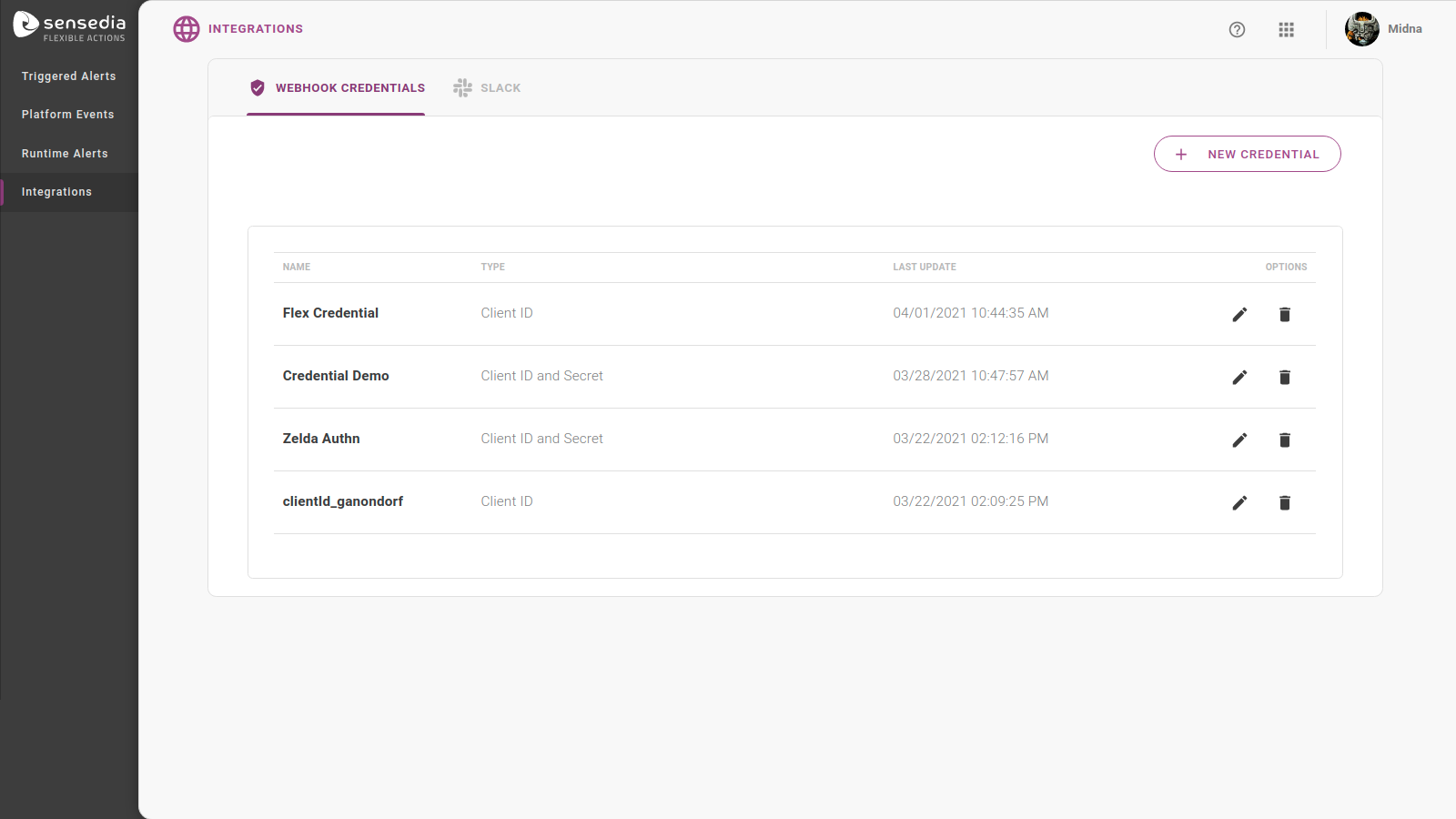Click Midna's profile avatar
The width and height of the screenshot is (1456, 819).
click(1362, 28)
---
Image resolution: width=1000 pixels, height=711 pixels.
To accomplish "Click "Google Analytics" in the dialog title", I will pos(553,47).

- _DIRECTIONS_
Rewrite the lines from the one holding "Image resolution: width=1000" through the one holding "I will pos(553,47).", inclusive, with "dialog title" changed to "dialog header" and everything else left as it is.

- _TASK ANSWER_
Image resolution: width=1000 pixels, height=711 pixels.
To accomplish "Click "Google Analytics" in the dialog header", I will pos(553,47).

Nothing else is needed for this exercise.